Dans cette organisation syndicale qu’il développa considérablement à partir de 1967, y trouvant d’ailleurs une compensation à l’effacement du PCE, il montra aussi ses qualités d’organisateur et ses conceptions en matière d’organisation unitaire européenne. Lorsque l’on consulte les exemplaires de la revue de ce syndicat, PHOTON, publication multilingue européenne, on y découvre d’ailleurs des thèmes fort proches de ceux du PCE. Jean THIRIART ne faisant guère de séparation dans ses conceptions syndicales, politique ou professionnelle. Il y anima notamment dans les grandes capitales européennes de grands meetings syndicaux unitaires. On reste frappé devant les photos des tribunes de son organisation syndicale ou d’immenses banderoles portent le slogan « EUROPA FORTIS UNITATE » (qui fut aussi un des premiers slogans de JEUNE EUROPE). Il y développa une organisation syndicale européenne au-delà de toutes différences nationales ou corporatives. Les dirigeants y étaient notamment désigné au suffrage universel européen et élu par l’ensemble des membres, partout en Europe, un concept proche de l’ « Omnicitoyenneté » européenne qu’il prônait en politique. On y découvre aussi le ton nettement anti-américain de cette organisation syndicale.
J’ai bien entendu reçu à la mort de THIRIART, une partie de ses archives syndicales et notamment de la presse importante qu’il publiait et dans laquelle on retrouve de nombreux thèmes issus de ses théories politique. Je vous ai déjà expliqué comment s’était, dans la pratique, opéré son retour à la politique.
* Question – Karel Huybrechts : Comment THIRIART était-il arrivé à cette position de force internationale dans le syndicalisme et le secteur de sa profession ?
LUC MICHEL : Jean THIRIART avait dès 1947 commencé par organiser la profession des Opticiens et Optométristes et le syndicalisme au niveau belge. Y compris au niveau de l’enseignement. Et du statut scientifique de la profession, de l’Opticien à l’Optométriste. C’est le schéma léniniste classique : organisation, formation, écoles de cadres. Fondateur de l’UNOB, Union Nationale des Optométristes et Opticiens de Belgique, dans les Années 1947-60, il va organiser une Organisation syndicale unitaire pan-européenne, et même internationale, puisqu’elle avait des sections au Québec, en Turquie, et même aux USA, en Louisiane notamment (l’ancienne Nouvelle France), le SOE – Société d’Optométrie d’Europe – dans les Années 60.

..........

:: CONSIGNE 1 ::
Répondez à ces questions sur l'extrait consacré au syndicalisme de Jean Thiriart :
(a) Quel est le nom de la revue de son syndicat ?
(b) Quel slogan portaient les banderoles des tribunes de son organisation syndicale ?
(c) En quelle année avait-il commencé à organiser la profession des opticiens et optométristes ?
:: CONSIGNE 2 ::
Poursuivez l'extrait sur le syndicalisme de Jean Thiriart à la suite de sa dernière phrase.

:: DONNÉES ENREGISTRÉES ::
..........

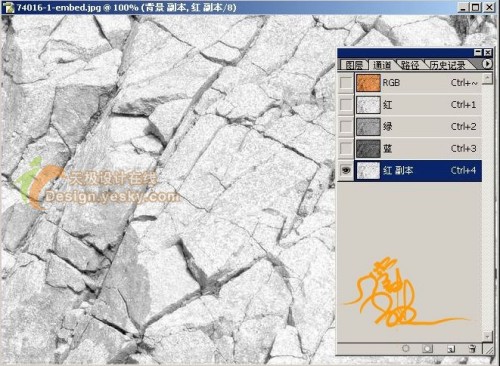Switch to the 路径 tab
Viewport: 500px width, 366px height.
[410, 65]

..........

:: RÉPONSE 1 ::
(a) PHOTON
(b) « EUROPA FORTIS UNITATE »
(c) En 1947

:: RÉPONSE 2 ::
THIRIART dans le cadre de ses activités professionnelles, syndicales et éducatives, dans le domaine de l’optique, exerce les plus hautes fonctions, aussi bien en Belgique qu’en Europe : Président de la « Société d’Optométrie d’Europe », Président de « l’Union Nationale des Optométristes et Opticiens de Belgique », Président du « Centre d’Etude des Sciences Optiques Appliquées (CESOA) ». THIRIART siège aussi à titre syndical et scientifique au conseil de l’INAMI (la sécurité sociale belge) et dans plusieurs commissions de la CEE à titre d’expert. Le CESOA (devenu aujourd’hui le « Centre d’Etudes d’Optométrie Appliquée », dont il est le fondateur et l’organisateur, donne son statut scientifique à la profession et crée le diplôme scientifique d’optométriste. Haute Ecole privée, le CESOA, créé en 1956, devient institut d’enseignement public d’état en 1958, Ecole officielle d’optométrie placée sous l’autorité du Ministère belge de l’éducation nationale. En outre, THIRIART était membre d’honneur depuis 1975, et à titre scientifique, de la « National Eyes Research Foundation » aux USA…
* Question – Karel Huybrechts : A part vous personne n’évoque jamais ce THIRIART leader syndicaliste. Pourquoi ?
LUC MICHEL : La réponse est simple. Elle ne cadre pas avec l’image que les soi-disant « chercheurs » des Universités françaises et belges veulent donner de THIRIART. Syndicaliste, expert de haut niveau pour la CEE, créateur d’un enseignement d’état, ça donne évidemment une autre dimension au personnage.
* Question – Karel Huybrechts : Mais n’est-ce pas une absence de sources sur ce volet de la vie de THIRIART ?
LUC MICHEL : Absolument pas. C’est à nouveau au contraire une volonté délibérée, organisée au plus haut niveau, celui des polices politiques et des gouvernements. Ces pseudo « chercheurs » ne sont que les instruments de Services. De tout temps, les services secrets ont fait des universités leur témoin privilégié de recrutement. Chaque année, dans toutes les universités du monde, et singulièrement en Occident, ces Services recrutent. Officiellement !
Dans le cas du THIRIART syndicaliste, c’était public, connu. THIRIART était LA célébrité de sa profession. Y compris aux USA et au Québec où son syndicat SOE comptait une section régionale. THIRIART a été l’organisateur de sa profession au niveau international, pas seulement en Europe.
* Question – Karel Huybrechts : Et personne n’en parle ?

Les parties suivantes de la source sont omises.